Interest rate contraction unlikely
Along with other equity classes that trade as bond proxies such as utilities, telecommunications giants like Telus have benefited greatly from continuously declining interest rates. Interest rates are now expected to remain at zero until 2020, at least. This driver of capital inflows is likely to slow down.
Telus’ dividend growth will be the focus for income investors from here on out. This dividend growth is likely to be hindered by earnings pressure related to increased government oversight around pricing and other macroeconomic headwinds in the near term.
The company’s 5% dividend yield is great. However, long-term investors in need of income growth over time may be concerned by the company’s recent deferral of its dividend hike. This was in concert with the company’s withdrawal of its full-year forecast.
Trade issues still an overhang
The majority of Canada’s telecommunications players are now announcing Nokia and Ericsson equipment will be used to build out the country’s 5G network.

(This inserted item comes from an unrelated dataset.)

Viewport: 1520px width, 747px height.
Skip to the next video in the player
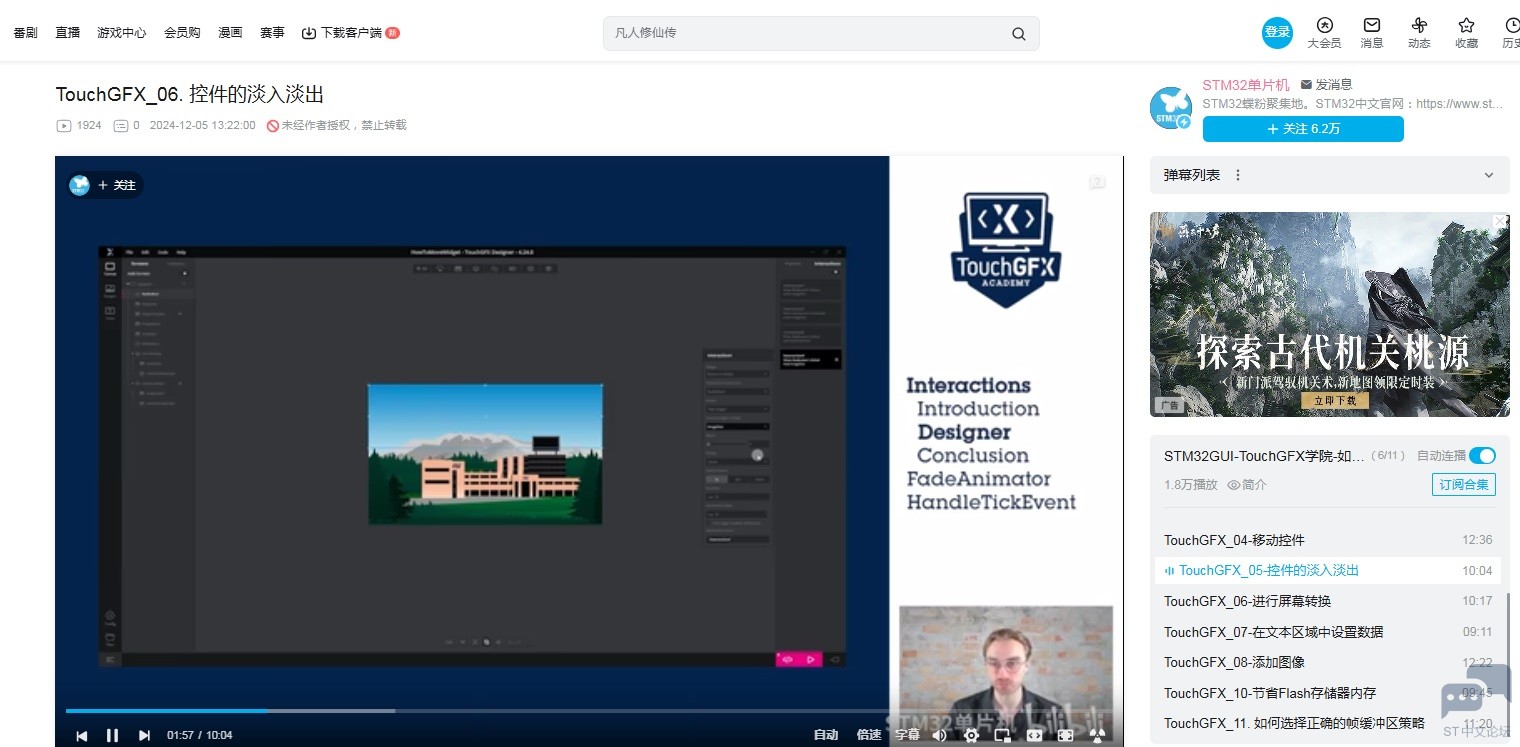click(144, 735)
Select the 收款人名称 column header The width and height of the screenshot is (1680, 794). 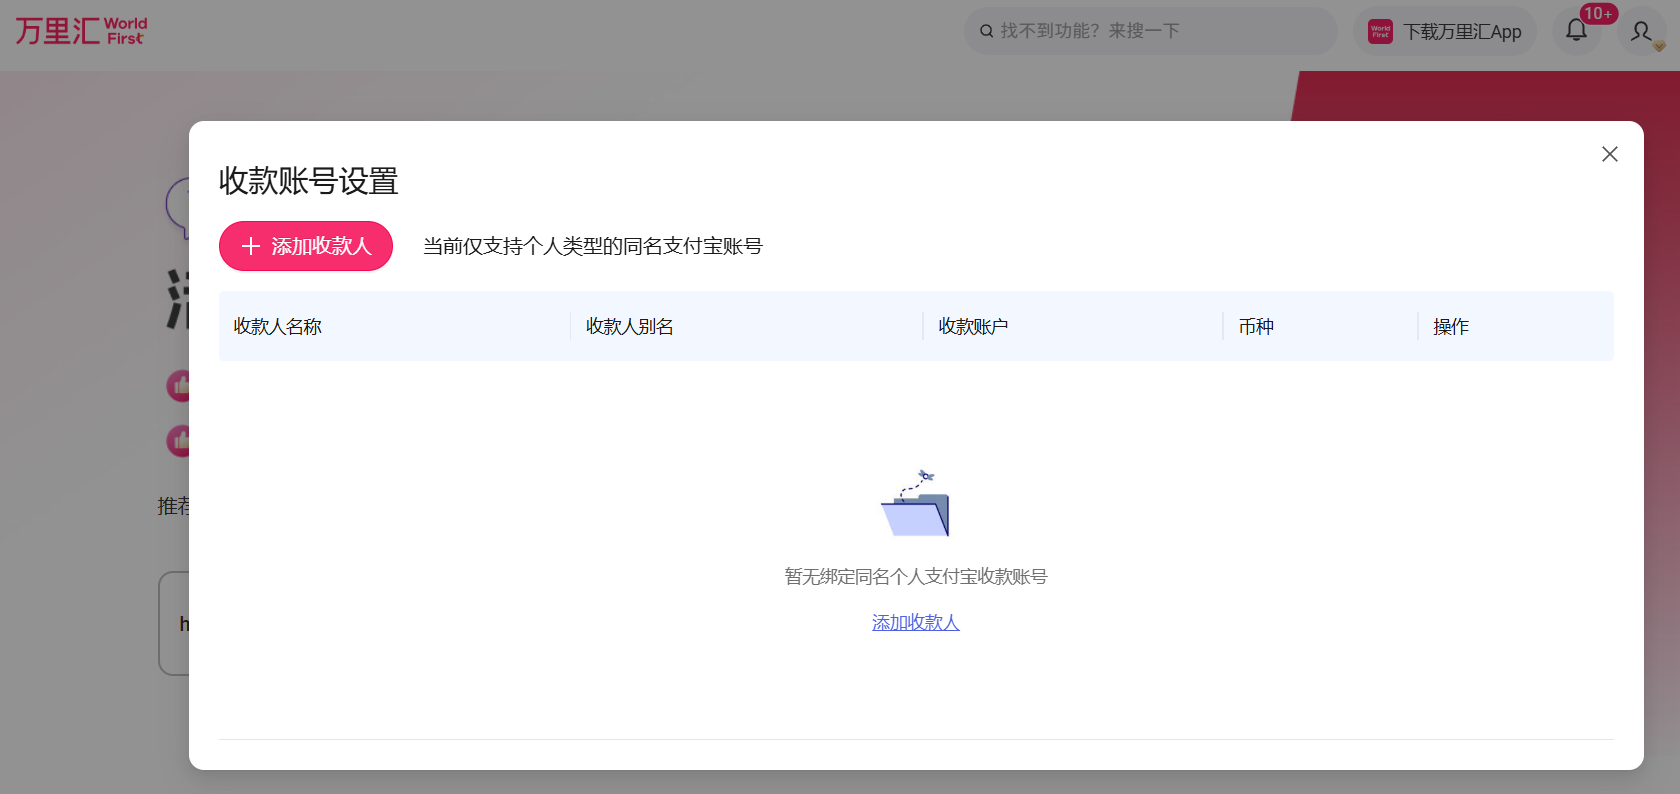tap(278, 326)
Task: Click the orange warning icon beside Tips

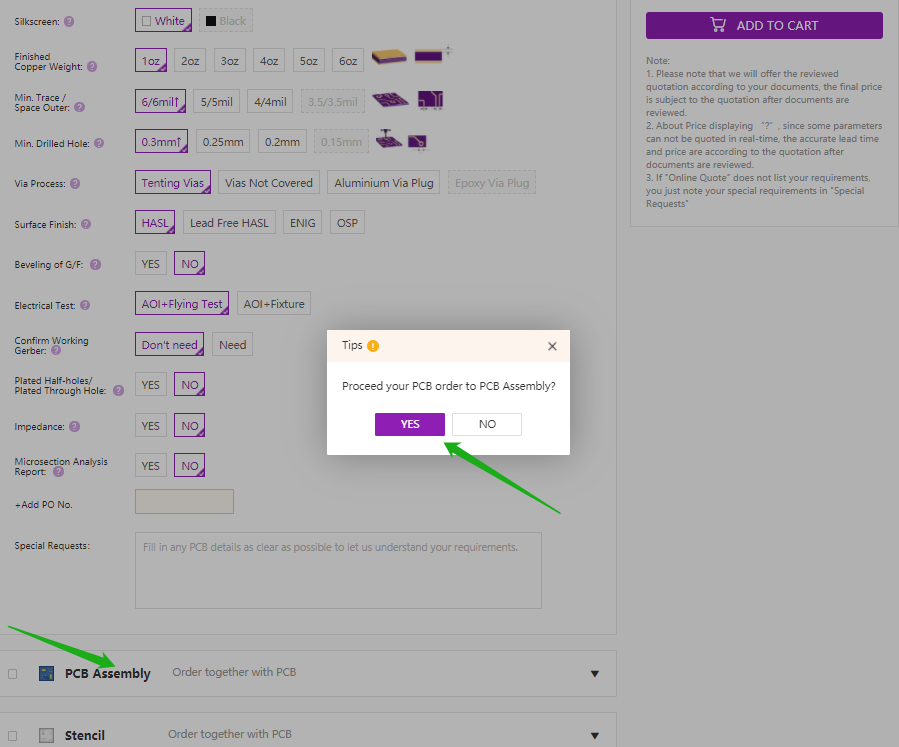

However, security concerns remain for some investors and analysts. Specifically, Canada’s foreign affairs position with China’s Huawei has become a potential issue investors have mentioned.
The Chinese equipment manufacturer was initially expected to play a bigger role in Canada’s 5G rollout because of Huawei’s superior technology and cheaper price. However, due to security concerns voiced by Canada’s Five Eyes allies, Telus and its peers have capitulated to the wishes of the government.
The company has agreed to use more expensive technology to roll out 5G. Therefore, investors will need to balance their concerns around margin contraction related to cost overruns with this growth this rollout will provide over decades.
Stay Foolish, my friends.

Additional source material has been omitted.